John D'Errico 2023 年 2 月 20 日
Note that the two equations are fully uncoupled. This means U20 appeared only in one equation. It has absolutely no impact on the other equation, and U10 has no impact on equation 1. Do you see that?
syms p U20 U10
2*U20 + sin(U20 - sin(p)) - 2*sin(p) == 0
ans = 2*U10 + sin(U10 - cos(p)) - 2*cos(p) == 0
ans = the value of p does have an impact on these equations, but only in a very minor way. In fact, once you solve one of the equations, you could compute the solution to the other equation.

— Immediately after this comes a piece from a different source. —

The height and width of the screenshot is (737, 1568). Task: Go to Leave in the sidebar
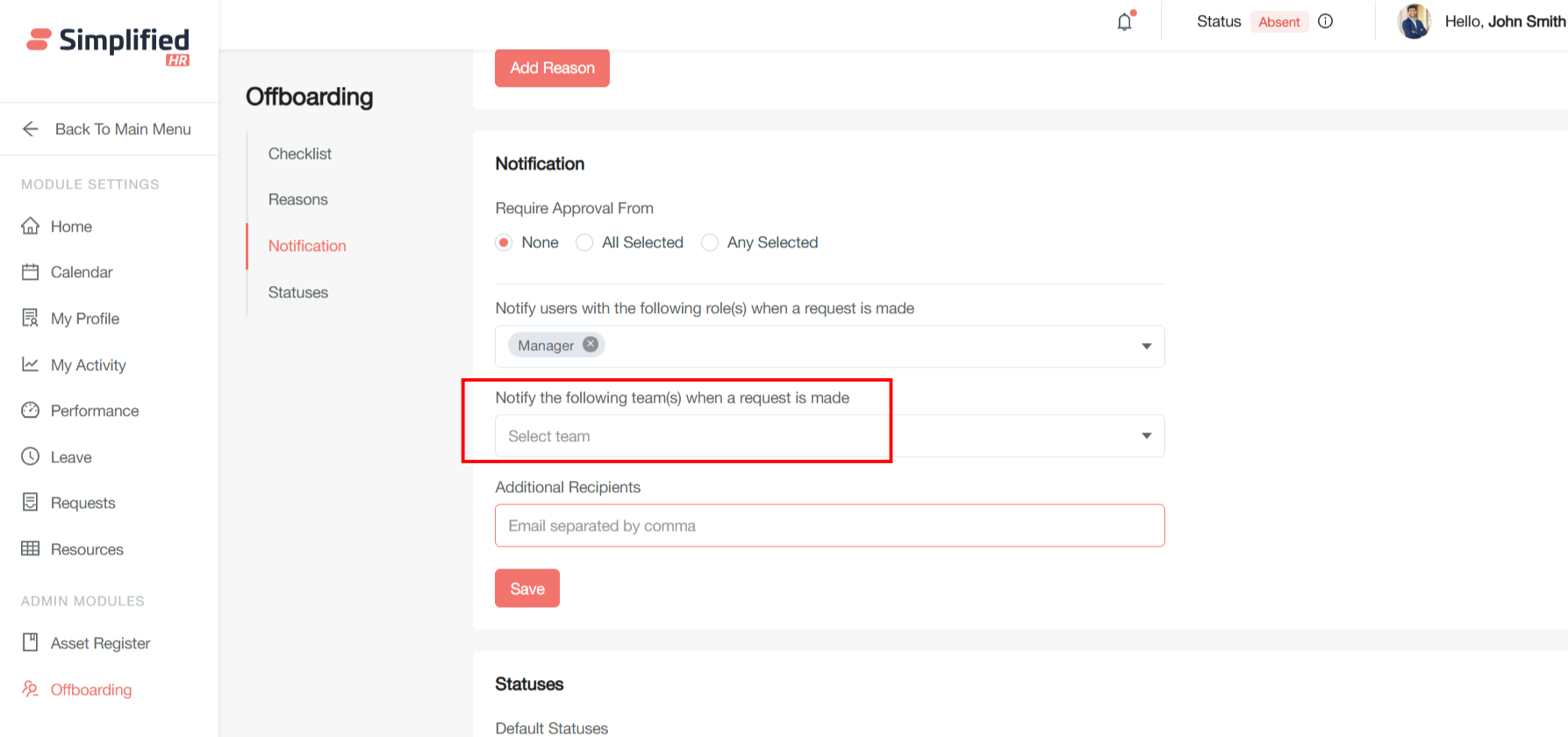coord(70,457)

In this case, of course, with p==0, the problem becomes even simpler. The first equation reduces to
fun = @(U20) 2*U20 + sin(U20);
fplot(fun)
yline(0) That problem provably has a solution only at U20==0, and the solution will be unique for real values of U20. We don't even need to use a tool like solve or fzero or fsolve to solve the problem.
Similarly, when p==0, the second equation reduces to
2*(U10-1) + sin(U10 - 1) == 0
My point is, this equation is identically the same as the first equation, but with a transformation appied
U20 == U10 -1
So if we have U20==0 as a solution to the first equation, then trivially we know that U10==1.
If p weret o take on some other values, then the problem is no more difficult, since your system of two equations is not only an uncoupled system, but once you solve the problem once, you can solve the second problem directly. There are no rootfinders ever needed in the end.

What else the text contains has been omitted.